Re: checkpoint spikes

From
Greg Smith
Date:
Janning wrote:
> most docs I found relates to 8.2 and 8.3. In Things of checkpoints, is 8.4
> comparable to 8.3? It would be nice if you update your article to reflect 8.4

There haven't been any changes made in this area since 8.3, that's why
there's been no update.  8.4 and 9.0 have exactly the same checkpoint
behavior and background writer behavior as 8.3 from the perspective of
regular use.  The changes made only impact how things happen on a
replication standby, not the master server.

--
Greg Smith  2ndQuadrant US  Baltimore, MD
PostgreSQL Training, Services and Support
greg@2ndQuadrant.com   www.2ndQuadrant.us


Re: checkpoint spikes

From
Martijn van Oosterhout
Date:
On Thu, Jun 10, 2010 at 04:00:54PM -0400, Greg Smith wrote:
>> 5. Does anybody know if I can set dirty_background_ratio to 0.5? As we
>> have 12 GB RAM and rather slow disks 0,5% would result in a maximum of
>> 61MB dirty pages.
>
> Nope.  Linux has absolutely terrible controls for this critical
> performance parameter.   The sort of multi-second spikes you're seeing
> are extremely common and very difficult to get rid of.

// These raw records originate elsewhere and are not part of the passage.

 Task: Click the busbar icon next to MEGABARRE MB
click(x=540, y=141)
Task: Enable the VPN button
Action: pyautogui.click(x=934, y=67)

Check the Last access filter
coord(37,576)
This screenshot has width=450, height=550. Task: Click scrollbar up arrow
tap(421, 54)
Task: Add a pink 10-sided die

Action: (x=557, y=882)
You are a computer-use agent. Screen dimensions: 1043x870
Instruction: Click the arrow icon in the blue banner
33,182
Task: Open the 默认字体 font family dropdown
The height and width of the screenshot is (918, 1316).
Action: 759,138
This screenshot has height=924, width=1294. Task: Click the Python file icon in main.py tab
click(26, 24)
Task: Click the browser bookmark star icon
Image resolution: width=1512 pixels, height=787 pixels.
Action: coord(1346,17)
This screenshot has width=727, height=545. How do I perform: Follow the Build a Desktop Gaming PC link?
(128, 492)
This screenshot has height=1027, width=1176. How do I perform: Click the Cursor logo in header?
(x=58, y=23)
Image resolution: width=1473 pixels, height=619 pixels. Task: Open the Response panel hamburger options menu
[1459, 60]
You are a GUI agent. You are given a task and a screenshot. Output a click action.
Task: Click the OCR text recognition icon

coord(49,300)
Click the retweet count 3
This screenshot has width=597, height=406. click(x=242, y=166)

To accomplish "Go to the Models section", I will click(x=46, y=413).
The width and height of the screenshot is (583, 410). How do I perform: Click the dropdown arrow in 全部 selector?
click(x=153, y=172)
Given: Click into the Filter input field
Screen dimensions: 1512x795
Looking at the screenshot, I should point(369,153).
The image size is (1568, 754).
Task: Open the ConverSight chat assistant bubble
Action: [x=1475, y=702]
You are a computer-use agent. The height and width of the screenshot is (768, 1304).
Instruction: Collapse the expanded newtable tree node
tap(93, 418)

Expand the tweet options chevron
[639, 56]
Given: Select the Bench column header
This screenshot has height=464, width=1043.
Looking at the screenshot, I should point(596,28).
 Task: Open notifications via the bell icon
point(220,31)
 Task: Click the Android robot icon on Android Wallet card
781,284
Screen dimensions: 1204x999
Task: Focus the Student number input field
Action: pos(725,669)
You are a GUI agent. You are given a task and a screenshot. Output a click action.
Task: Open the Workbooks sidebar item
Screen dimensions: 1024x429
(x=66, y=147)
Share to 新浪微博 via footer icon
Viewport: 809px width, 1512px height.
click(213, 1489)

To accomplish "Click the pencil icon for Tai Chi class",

Another relevent parameter is /proc/sys/vm/dirty_writeback_centisecs.
By default linux only wakes up once every 5 seconds to check if there
is stuff to write out. I have found that reducing this tends to smooth
out bursty spikes. However, see:

http://www.westnet.com/~gsmith/content/linux-pdflush.htm

which indicates that kernel may try to defeat you here...

Have a nice day,
--
Martijn van Oosterhout   <kleptog@svana.org>   http://svana.org/kleptog/
> Patriotism is when love of your own people comes first; nationalism,
> when hate for people other than your own comes first.
>                                       - Charles de Gaulle

Attachment

Re: checkpoint spikes

From
Janning
Date:
Hi Martijn, hi Greg,

thanks you very much for your help. We finally got rid of these annoying
spikes.

First we tried to set
  checkpoint_segments = 3    # before 16
  checkpoint_timeout = 5min  # before: 60min
which didn't really help.

we had the same spikes but more often. Then we tried to lower
dirty_writeback_centisecs from 500 to 100

This helped a little bit, but we investigated this problem further.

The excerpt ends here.